2011年04月22日11:04    來源:人民網-人民日報新聞研究網

  過去幾年裡,文藝評論經過了各種各樣的嘗試和討論,把許多問題挑明了,也把一些問題攪混了。現在集中討論意識形態問題,實屬評論發展的必然趨勢。事實說明,意識形態問題是文藝評論面臨的一個中心間題。

  我們研究意識形態問題,是與切近的功利——文藝闡釋結合在一起的。文藝闡釋是一件要在思想上和操作上“雙管齊下”的工作,它須把意識形態的語義轉換成為文藝闡釋的語義。為此,我們得在論述文藝的意識形態的語義闡釋之前,先研究一下意識形態的語義問題。這樣,這個題目須分兩部分寫了:上篇談意識形態的語義,下篇講文藝評論對這種語義的闡釋。這裡先談意識形態的語義。

  一 討論意識形態語義的前提

  討論意識形態,像討論許多重大問題一樣,必先確立前提。表面上,已經發表的關於文藝與意識形態關系的文章沒有明碼標價地設立前提,實際上前提在文章中都是具體存在著的,就是設法突出意識形態語義的范圈,或者聰明地強調文藝的獨特性。我們認為,這種前提有不同的層次,需要說明。隻在藝術與意識形態的關系上設置前提,基本上還是在小前提的層次上推論,還沒有說明意識形態存在和發展的大前提。就是說,人們為什麼要設立意識形態這個門類,為什麼還要它存在下去和不間斷地發展?這就涉及到社會結構和社會發展的大前提了。因為意識形態作為一個門類,只是社會結構的一個部分﹔文藝呢,更多的還是作為意識形態的一個部分,所以,我們的討論,必須把社會結構與意識形態的關系作為大前提。

  在存在與意識的關系中確立意識形態的語義,是泛意識形態論者立論的依據或前提。說白了,這種看法是把存在作為物質屬性,把意識作為精神屬性,意識和精神的外化作為意識形態。

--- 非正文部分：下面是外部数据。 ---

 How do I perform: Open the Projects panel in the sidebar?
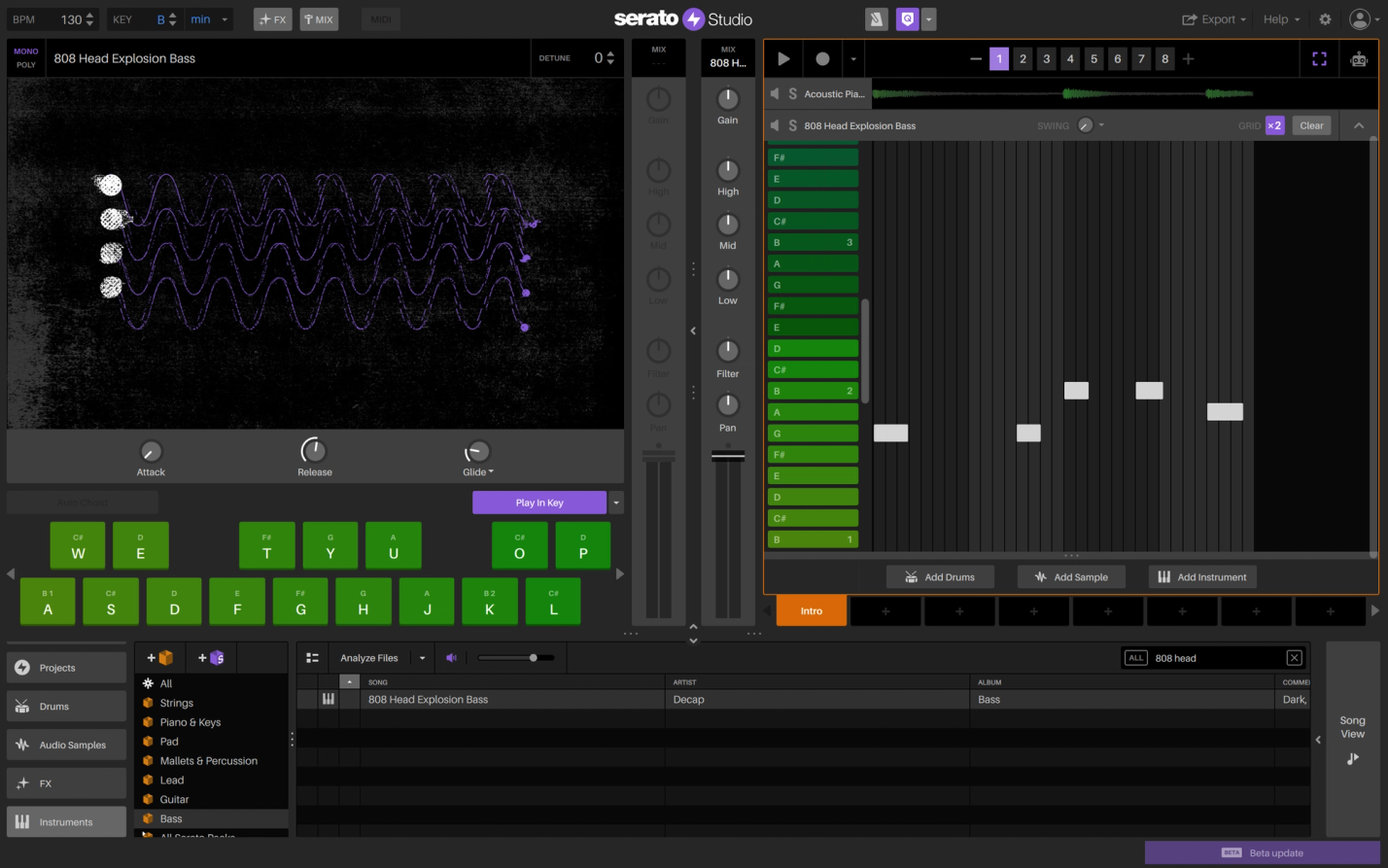click(x=65, y=668)
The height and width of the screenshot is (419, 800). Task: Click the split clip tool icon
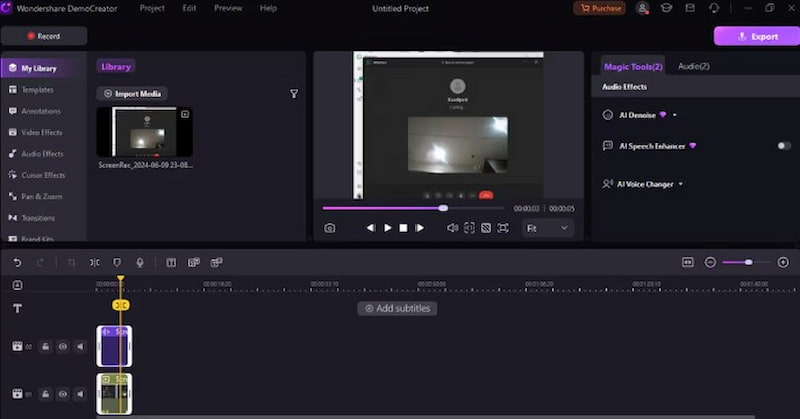click(x=94, y=262)
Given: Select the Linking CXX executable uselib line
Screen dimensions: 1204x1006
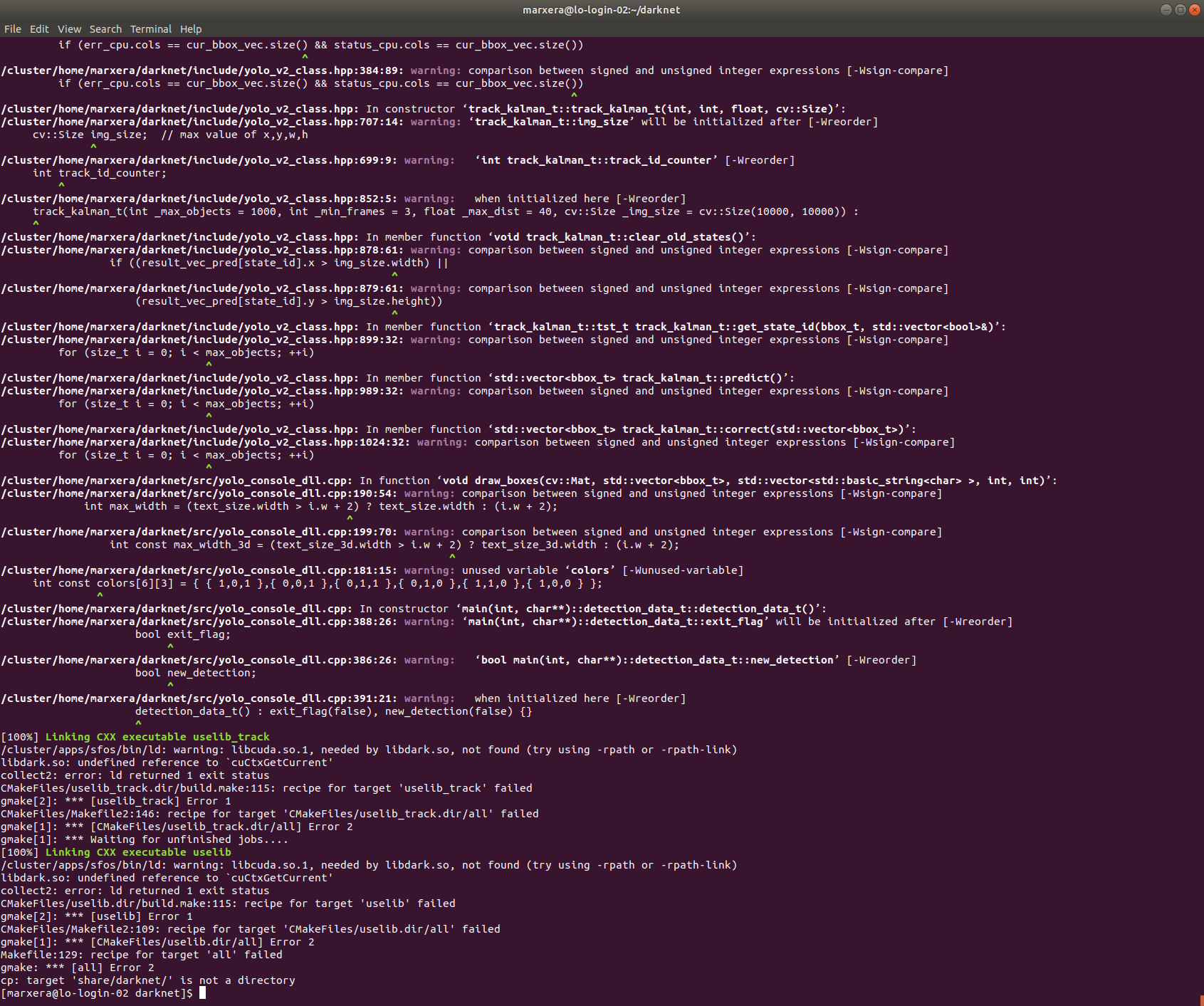Looking at the screenshot, I should point(116,852).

但是,如果這樣理解意識形態的話,它的外延就變成無窮大了,人類用自己的意識生產的任何產品都成了意識形態了,豈止是建筑、工藝美術,機械電子、冶金交通、航空航天、輕工紡織等技術何嘗不都是如此呢?它們都具有意識與形態的特征,具有表象與具象的特征﹔阿爾圖塞把意識形態所賴以生長的國家機器也當物質性看待,認為它也是意識形態的一個組成部分。顯然,把人類認識的總前提作為意識形態語義的前提是不切實際的,必然得出泛意識形態論的主張。由總前提無中介無原則地推到結論,實際上是無前提,或泛前提。由此而說明藝術與意識形態的關系的種種意見,至少在邏輯上不資足信。

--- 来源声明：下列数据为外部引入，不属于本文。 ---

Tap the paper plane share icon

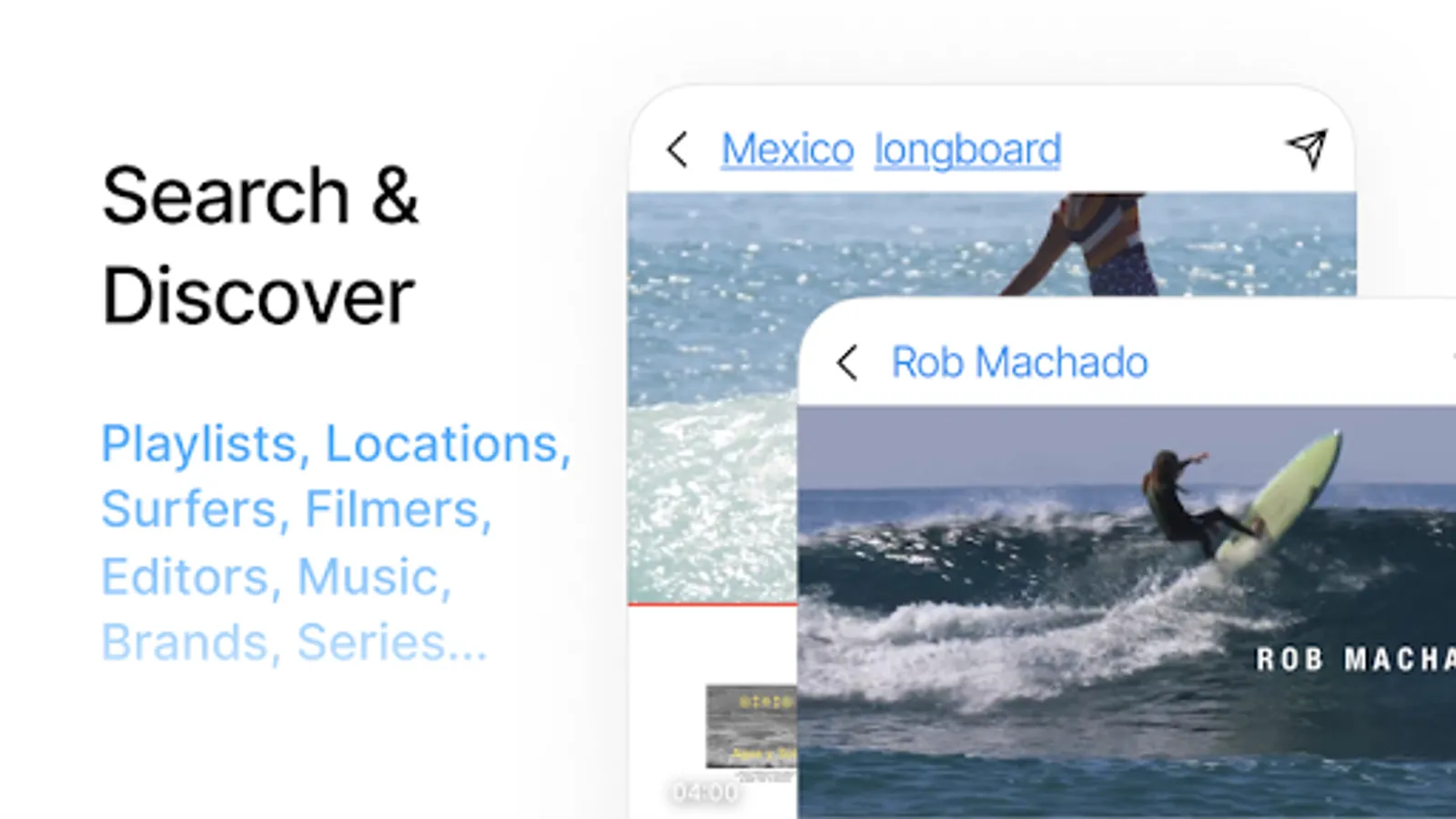point(1307,149)
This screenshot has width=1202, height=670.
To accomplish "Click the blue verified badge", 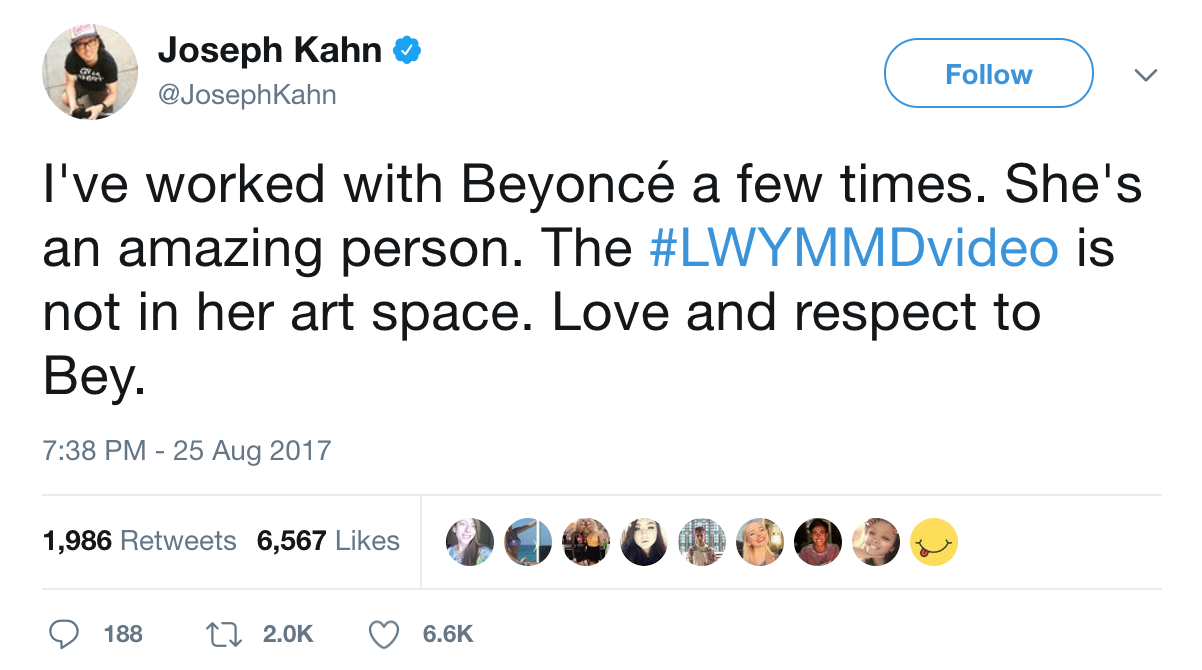I will [x=406, y=49].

  我們認為,應把一定的社會結構作為意識形態的前提。這有四個依據。一是有詞源的依據。意識作為心理學概念,西文為consciousness,主要由洛克奠定其語義基礎的,時間在1690年,作為哲學中的理念和觀念,西文為idea,則更早了,上限在古希臘羅馬時期﹔意識形態(ideology),是政治哲學和社會哲學中的一個概念,最早採用是在法國革命時期,A·L·C·德斯圖·德·特拉西開始運用的,時間為1801年。就是說,意識基本上是個古典詞匯,意識形態則是現代人的詞匯,它誕生的語義更多在政治哲學、社會哲學的語義語境中,與意識和存在的關系並不是一碼事,而是與政治和社會相適應的概念。

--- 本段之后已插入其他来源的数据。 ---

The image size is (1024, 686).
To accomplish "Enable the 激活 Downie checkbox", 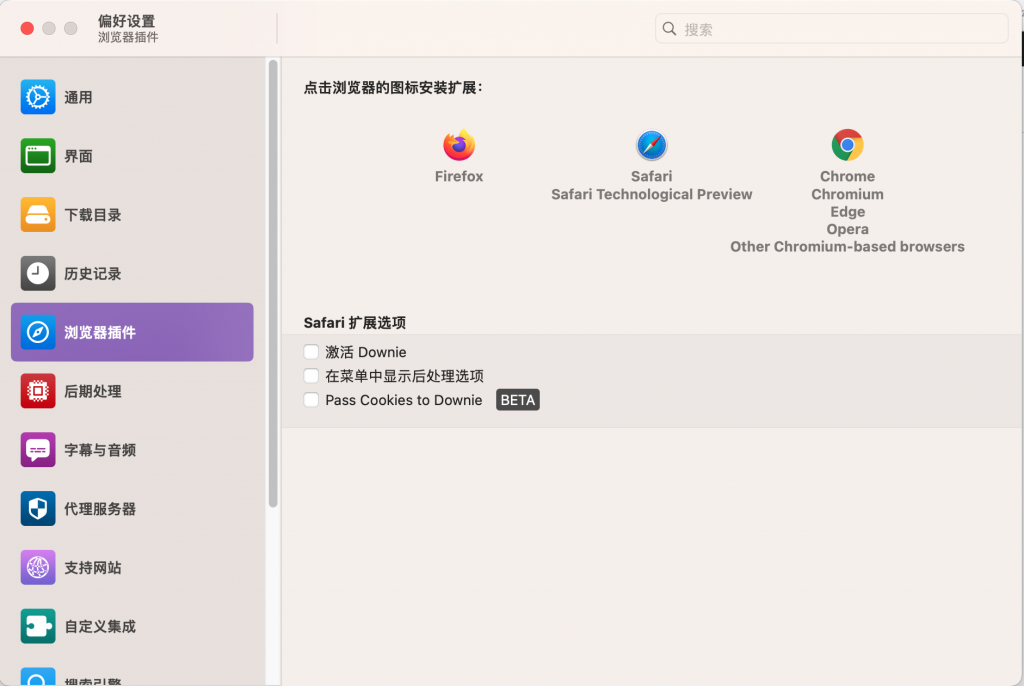I will pos(311,352).
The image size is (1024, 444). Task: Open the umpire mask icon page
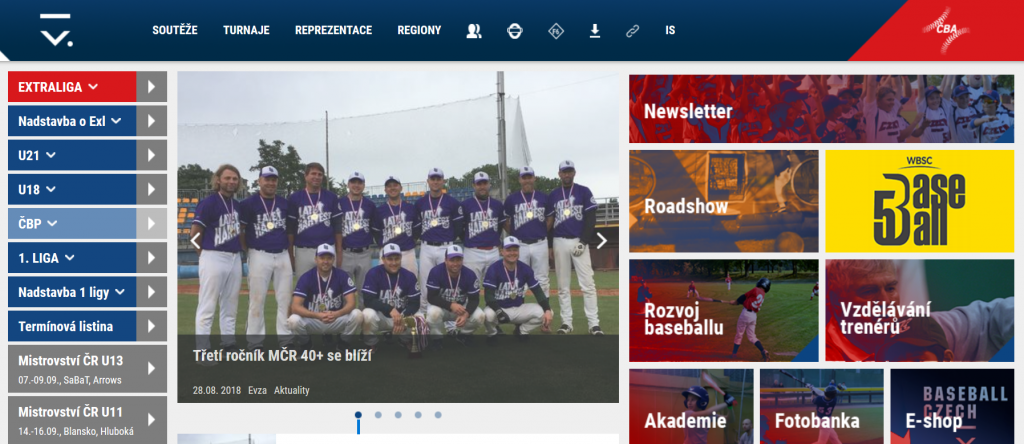514,31
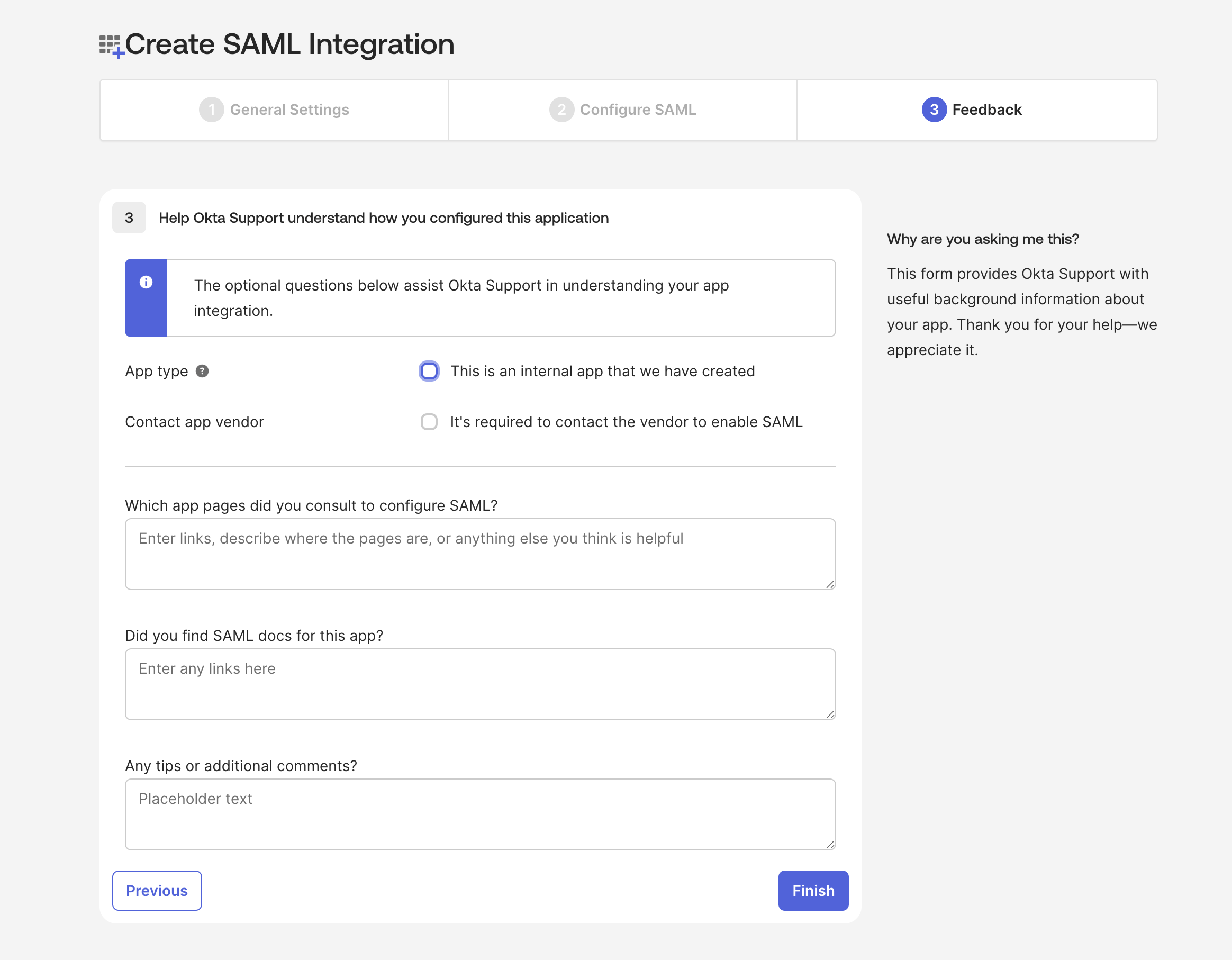This screenshot has width=1232, height=960.
Task: Click step 1 number circle
Action: [x=212, y=110]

  二是思想形成的依據。這裡面的材料就多了,可以從中摘出三個有代表性又有爭議的說一說。特拉西及其伙伴用這個概念時,曾把對個人自由的信念和精心設計的國家計劃結合在一起,一度成為法蘭西共和國的法定學說。再就是馬、恩合作的《德意志意識形態》談的內容,以及“西方馬克思主義”的有關論述。對《德意志意識形態》,今天討論意識形態的人都在引用它。我以為要區別兩個層次的問題:(1)馬、恩論存在與意識的關系時,和論社會結構、生產方式與意識形態的關系是不一樣的,前者是在一般哲學問題中論述,后來者多把它劃入辯証唯物主義部分,后者是在社會結構、生產方式及其意識形態的層次上討論意識形態的,一般被劃入歷史唯物主義之列。(2)《德意志意識形態》“破”的主要是佔德意志統治地位的國家哲學、政治哲學、社會哲學、歷史哲學及哲學原理和其他方面,而不是一般的物質和精神的文明和文化,“立”的是為人民大眾謀利益的作為人民及其社會的唯物主義的哲學,並不是技藝性的結構主義等。所以,馬、恩是在社會結構、歷史發展、生產方式中建立意識形態學說的。“西方馬克思主義”者把馬、恩對意識形態的定義理解為是指虛假意識、夢幻、顛倒性反映。還有的把意識形態作為人際關系與現存社會的想象性關系的表達、幻想之物等等。哲時拋開它的語義性質不說,其所視的意識形態的地位和廣泛程度遠非僅僅是與一般意識的形態等量齊觀的。它們從另一側面說明了意識形態在社會結構和政治、社會、人際中的地位和作用。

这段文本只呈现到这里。